There are many in the healthcare market who have speculated that the Affordable Care Act (ACA) was doomed to fail due to high-cost individuals with pre-existing conditions driving up the average cost of care, while the healthy population that needed to support the cost of care for the sick remained on the sidelines with little-to-no incentives to become insured. The S&P Healthcare Claims Indices supported this theory throughout 2015, when the average cost of care for a patient with an individual health insurance policy topped out at USD 415.15 versus USD 388.70 for an employee covered under an ASO type policy by their employer, or USD 338.92 for an employee covered under a large group type policy by their employer (see Exhibit 1). That is, USD 26.45 more to treat a patient covered by an individual policy versus a self-insured type policy, and a whopping USD 76.23 more to cover an individual policy patient versus a patient covered by a large group policy by their employer. Under both the self-insured and large group structure, the employer requires all employees to maintain insurance, which in effect forces a suitable population of healthy people to pay for unhealthy people.
What Has Changed?
As seen in Exhibit 1, we can see a drop in the average cost of care for a patient covered under an individual policy starting in 2016. Now that costs for individual policies are in line with those of employers, one can argue that this is how the ACA was envisioned to work. With everybody having access to care, everybody paying their fair share, average costs should be in line with that of the overall market. However, a more in-depth study is needed to understand the reasoning behind individual policy costs coming in line with the employer market. We envision several potential reasons for the larger drop in average costs relative to the employer market. In this edition, we will focus on one possible explanation.

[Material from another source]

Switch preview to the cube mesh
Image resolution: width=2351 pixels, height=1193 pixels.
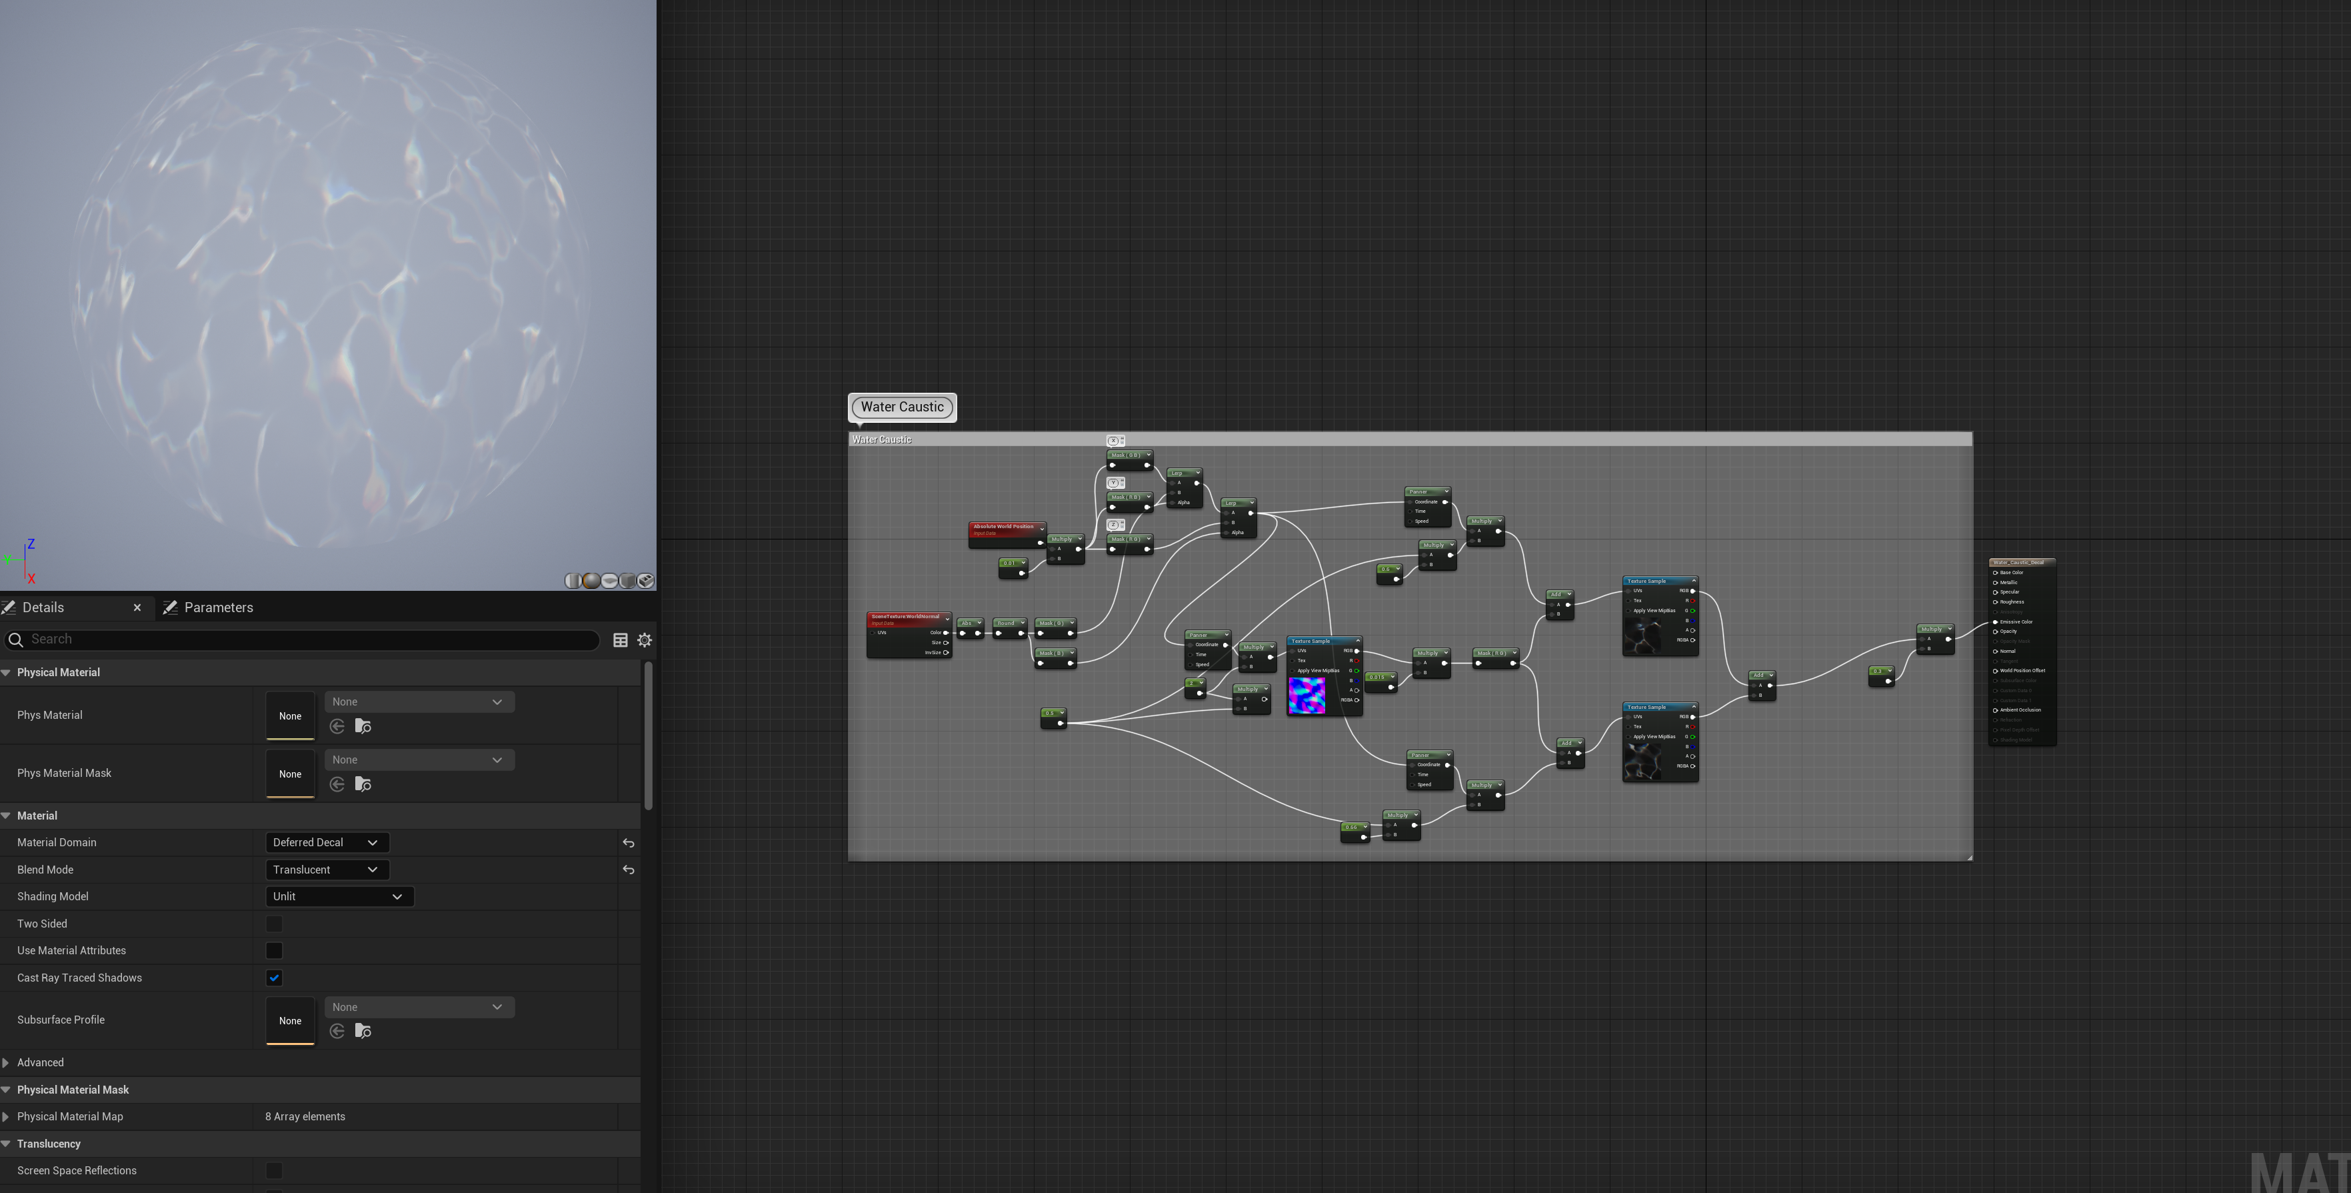[627, 581]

When plan enrollees approach the end of a plan year, they often review their total out of pocket costs for that given year. In a year where plan members have hit their maximum out of pocket costs, they are more likely to continue to spend and try to get all elective health issues addressed in the current year rather than carry them over to the next plan year where their maximum out of pocket costs will reset. If we think about how the ACA enticed many uninsured individuals with pre-existing conditions to enter the market, buy insurance, and utilize that coverage to address their existing needs, it only makes sense that they will try to address all of their pre-existing conditions in the same plan year to avoid unnecessary out of pocket expenses. If this is the case, then 2015 should be an anomaly, and moving forward we should see average individual costs stay in line with employer costs, assuming the ACA is working the way it was intended to work.